■ **Brano da leggere**
________________________________________

Animali, auto e biligòcc: dove nasce la devozione per Sant’Antonio

A questo santo vengono assegnati molteplici significati, ma non tutti ne conoscono le motivazioni: vi proponiamo un viaggio alla scoperta della sua storia che offre interessanti spunti di riflessione

Il culto di sant’Antonio Abate ha origini antichissime. Questo santo, da non confondere con sant’Antonio da Padova, è una delle figure più amate e venerate della cristianità e non solo. Nel calendario dei santi della chiesa cattolica e in quello luterano viene ricordato il 17 gennaio: questa data si riferisce al giorno in cui morì, nel 356, nel deserto della Tebaide, in Egitto. La chiesa copta, invece, lo festeggia il 31 gennaio che corrisponde, nel suo calendario, al 22 del mese di Tobi.

Nell’immaginario collettivo è considerato protettore degli animali, ma il suo nome richiama subito alla mente anche la benedizione delle macchine e le bancarelle sul Sentierone con i tradizionali biligòcc. Gli vengono assegnati molteplici significati, ma non tutti ne conoscono le motivazioni: vi proponiamo un viaggio alla scoperta della sua storia che offre interessanti spunti di riflessione.

________________________________________

■ **Dati forniti**
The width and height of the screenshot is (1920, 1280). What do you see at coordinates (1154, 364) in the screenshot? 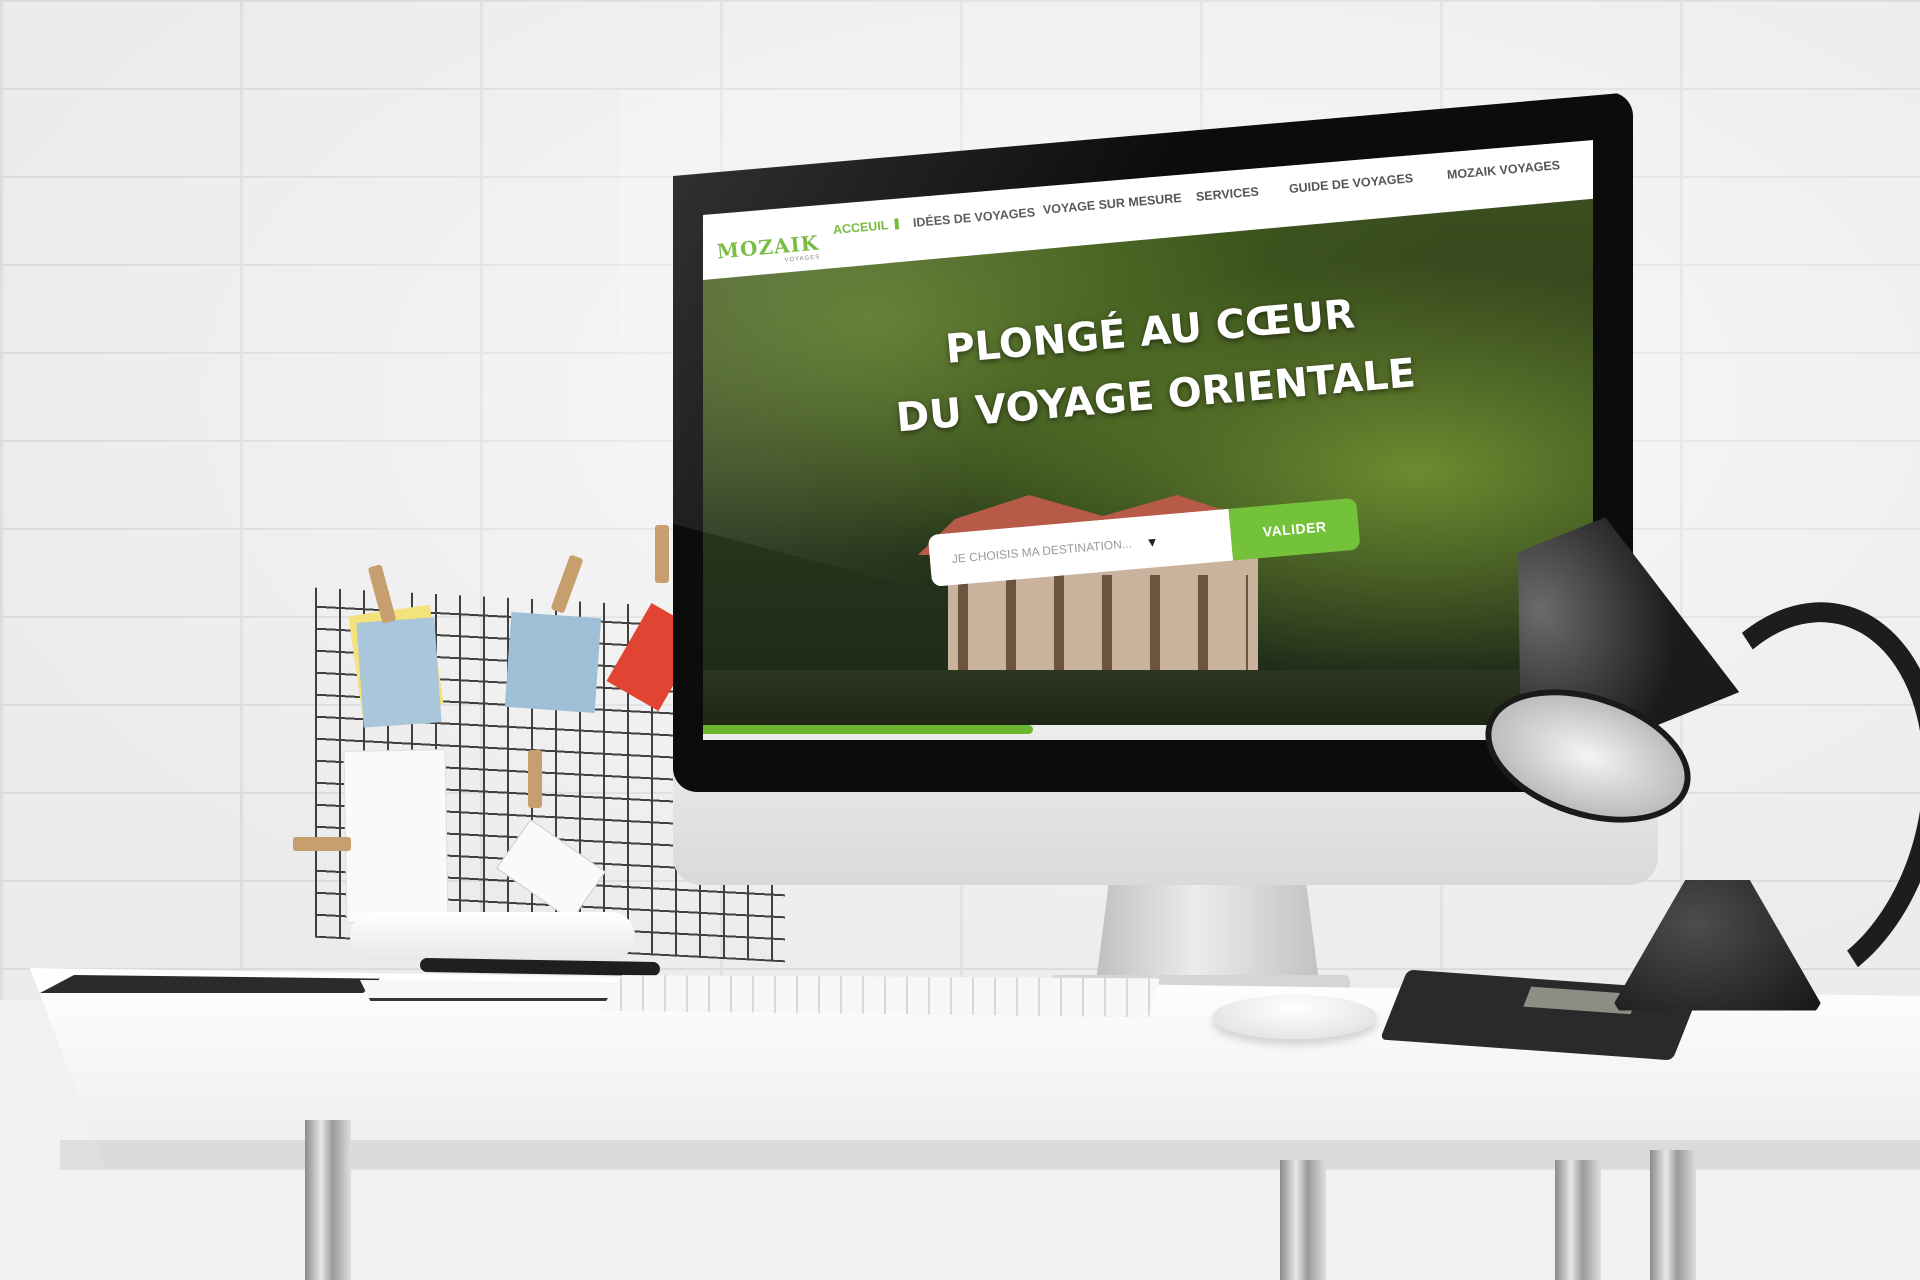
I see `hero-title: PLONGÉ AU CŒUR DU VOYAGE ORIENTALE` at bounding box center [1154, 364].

________________________________________

■ **Compito da svolgere**
Trascrivi senza modifiche la parte del brano su sant’Antonio Abate compresa tra "Nell’immaginario collettivo è" e "spunti di riflessione.", estremi inclusi.

■ **Soluzione**
Nell’immaginario collettivo è considerato protettore degli animali, ma il suo nome richiama subito alla mente anche la benedizione delle macchine e le bancarelle sul Sentierone con i tradizionali biligòcc. Gli vengono assegnati molteplici significati, ma non tutti ne conoscono le motivazioni: vi proponiamo un viaggio alla scoperta della sua storia che offre interessanti spunti di riflessione.